Arévalo’s term had given his country a ten-year respite from military rule, during which time he provoked U.S. ire by daring to model his government after the Roosevelt New Deal. (More from Arévalo at the end of this post.)

Wishing to further transform his country, Arbenz’s modest reforms and his legalizing of the Communist Party were frowned upon in American business circles. The Arbenz government became the target of a well-funded U.S. public relations campaign.

Two years after Arbenz became president, Life magazine featured a piece on his “Red” land reforms, claiming that a nation just “two hours bombing time from the Panama Canal” was “openly and diligently toiling to create a Communist state.”

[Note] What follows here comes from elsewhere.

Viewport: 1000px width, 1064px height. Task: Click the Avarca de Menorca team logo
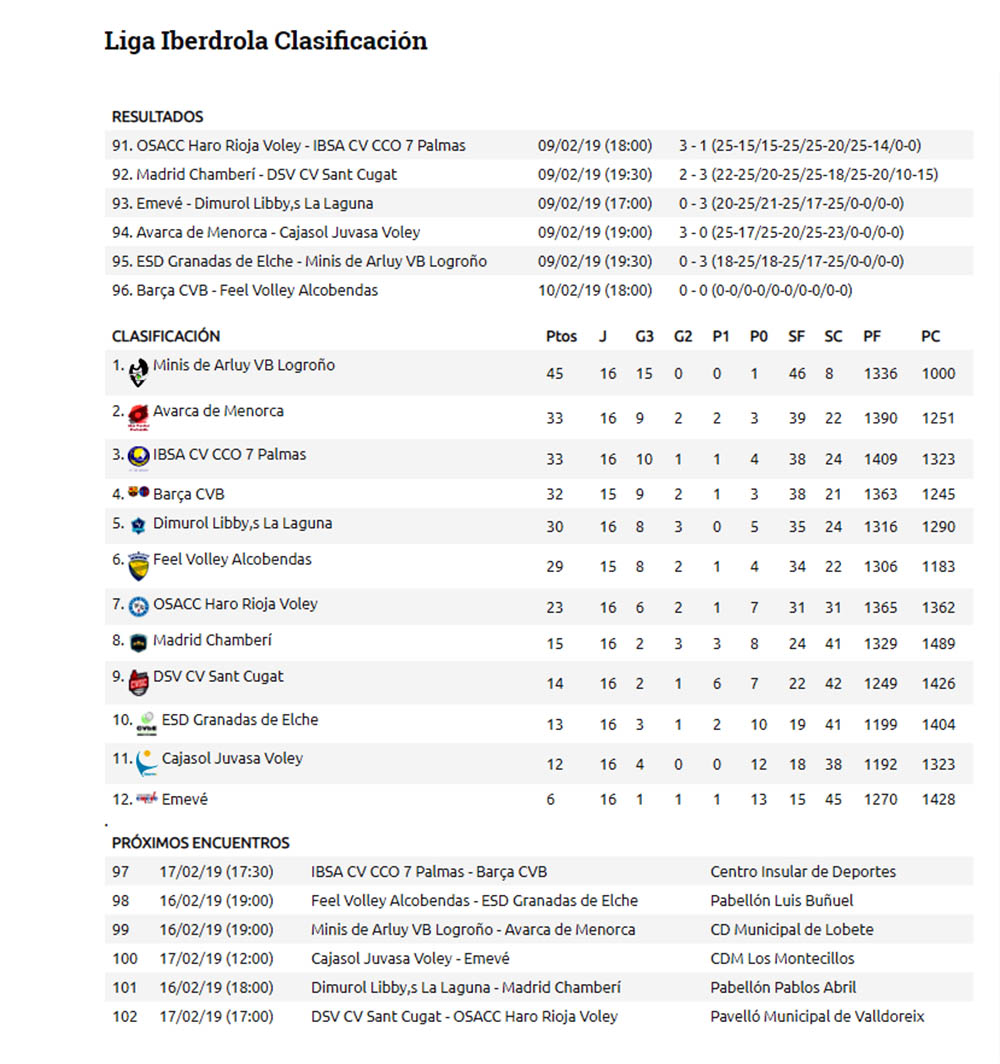tap(138, 416)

It matters little that the USSR didn’t even maintain diplomatic relations with Guatemala. After all, the Cold War was in full effect.

Ever on the lookout for that invaluable “pretext,” the U.S. business class scored a public relations coup when Arbenz expropriated some unused land controlled by United Fruit Company. His payment offer was predictably deemed inappropriate.

“If they gave a gold piece for every banana,” Secretary of State John Foster Dulles clarified, “the problem would still be Communist infiltration.”

For those unfamiliar with John Foster Dulles, he and his brother Allen guided Sullivan and Cromwell, the most powerful Wall Street law firm of the 1930s. The two brothers — who boycotted their own sister’s 1932 wedding because the groom was Jewish — served as the contacts for the company responsible for the gas in the Nazi gas chambers, I.G. Farben. 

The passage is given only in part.